*** Begin section ***

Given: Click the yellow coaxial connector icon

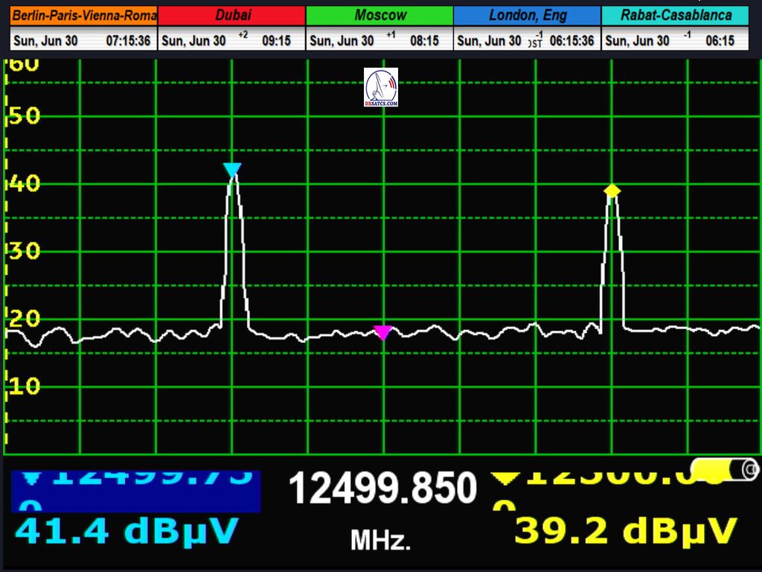Looking at the screenshot, I should 726,469.
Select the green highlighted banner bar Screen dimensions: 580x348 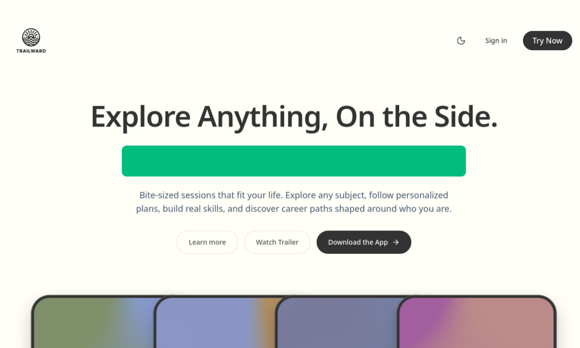click(x=294, y=161)
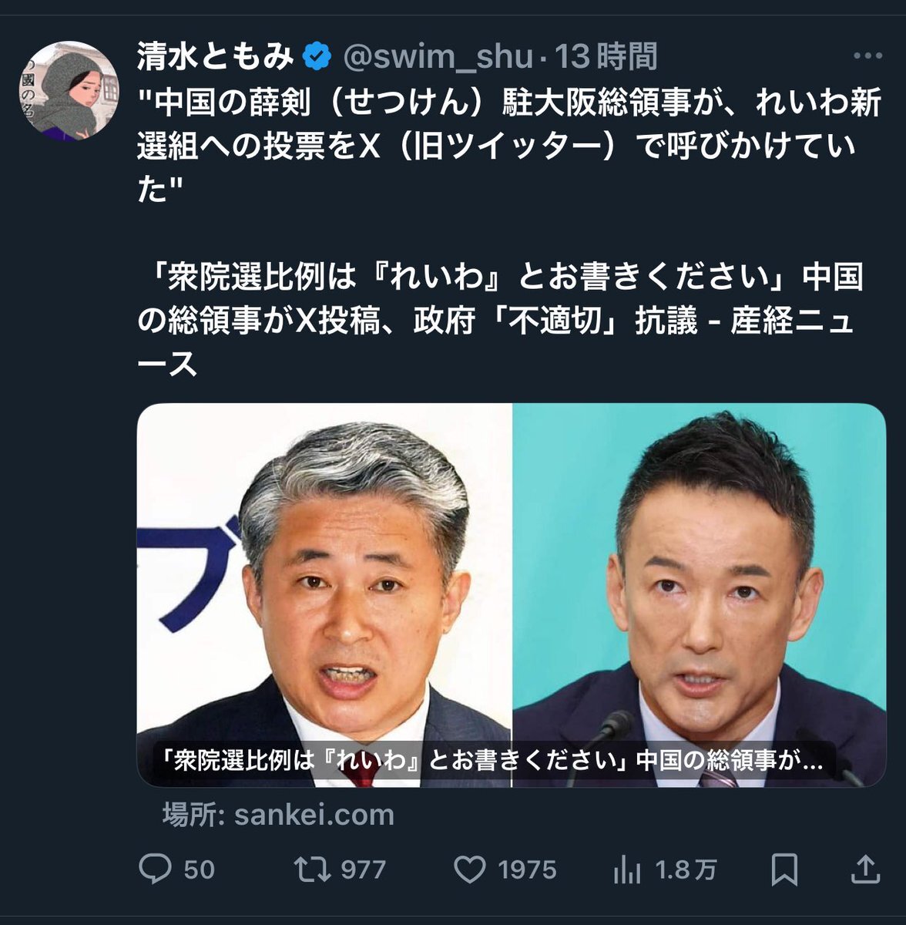
Task: Click the blue verified badge
Action: pyautogui.click(x=316, y=56)
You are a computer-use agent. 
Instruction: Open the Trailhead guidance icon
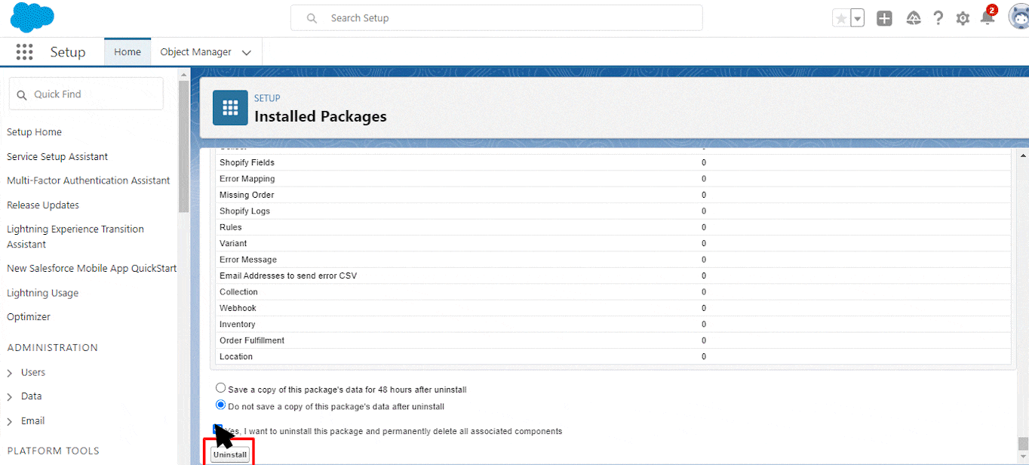pos(914,19)
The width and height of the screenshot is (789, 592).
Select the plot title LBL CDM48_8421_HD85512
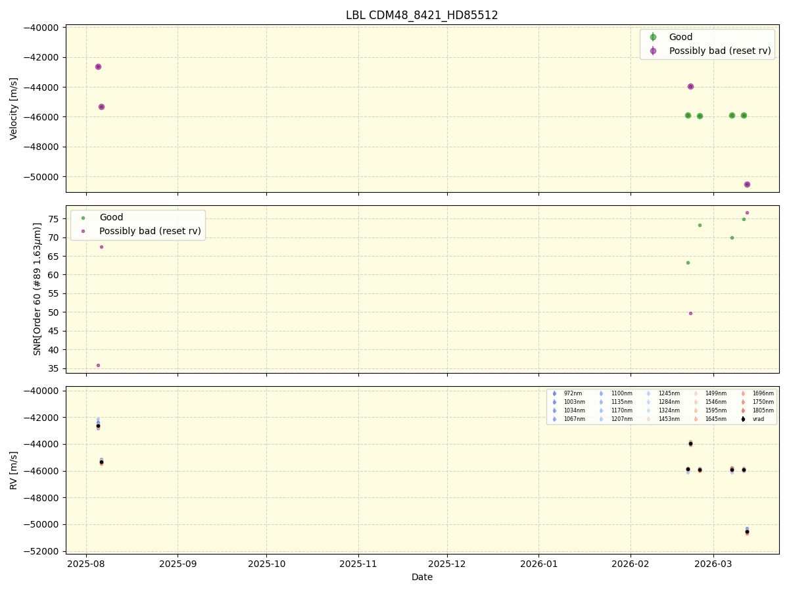pyautogui.click(x=421, y=14)
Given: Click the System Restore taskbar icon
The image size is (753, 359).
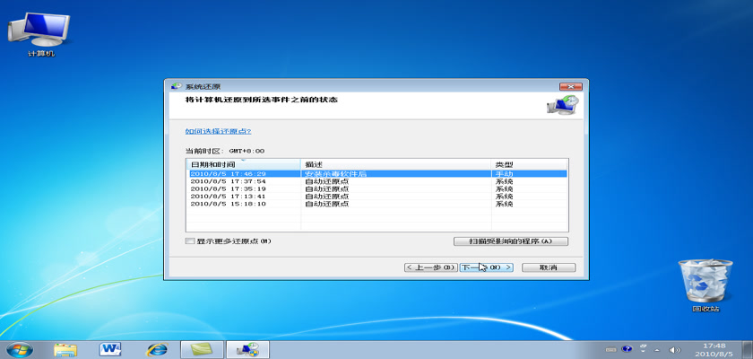Looking at the screenshot, I should point(247,348).
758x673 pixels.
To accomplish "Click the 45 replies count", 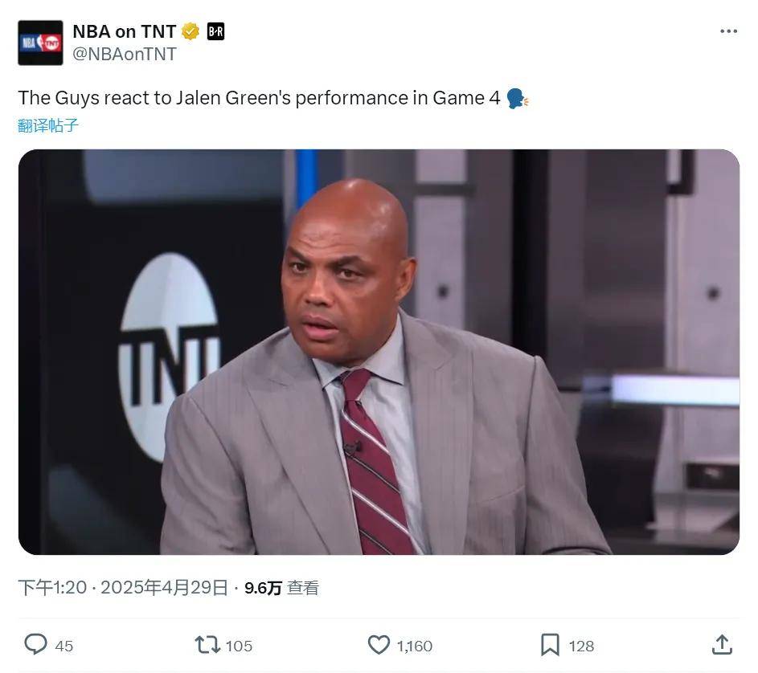I will pyautogui.click(x=64, y=646).
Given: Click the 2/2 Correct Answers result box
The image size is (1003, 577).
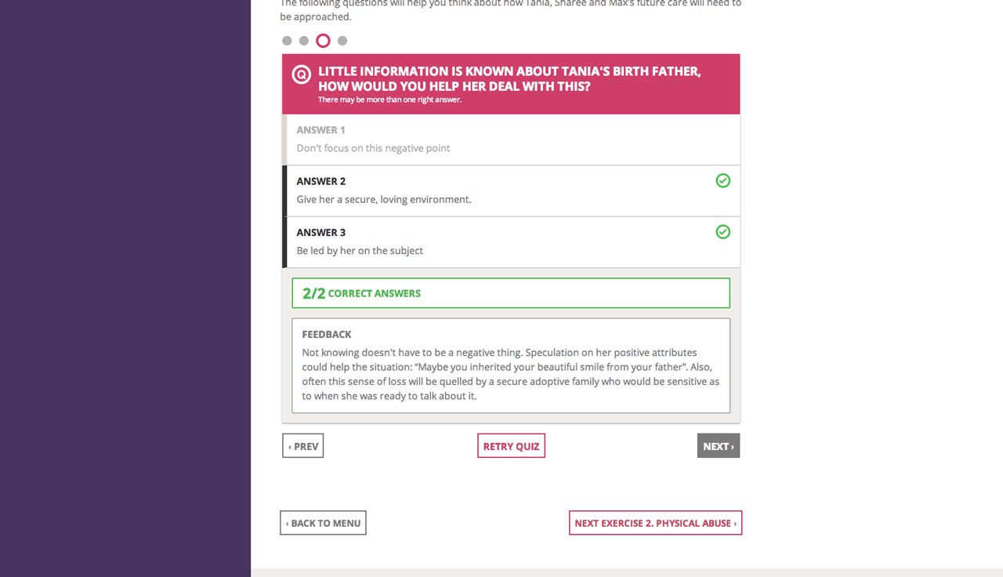Looking at the screenshot, I should pyautogui.click(x=510, y=293).
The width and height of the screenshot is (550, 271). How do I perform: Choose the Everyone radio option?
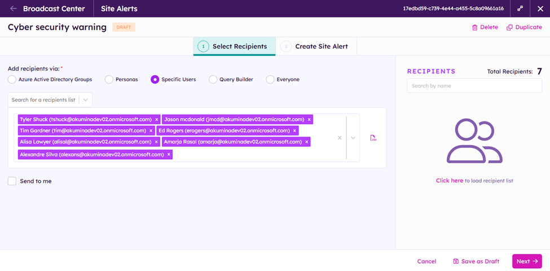[x=270, y=80]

*** End section ***

Write out, word for word, only the lines from the one containing "The image size is (1003, 577)." to the end of the data above; the pictures stay out.

◆ Output ◆
The image size is (1003, 577).
Looking at the screenshot, I should pyautogui.click(x=510, y=293).
The width and height of the screenshot is (550, 271). How do I perform: Choose the Everyone radio option?
[x=270, y=80]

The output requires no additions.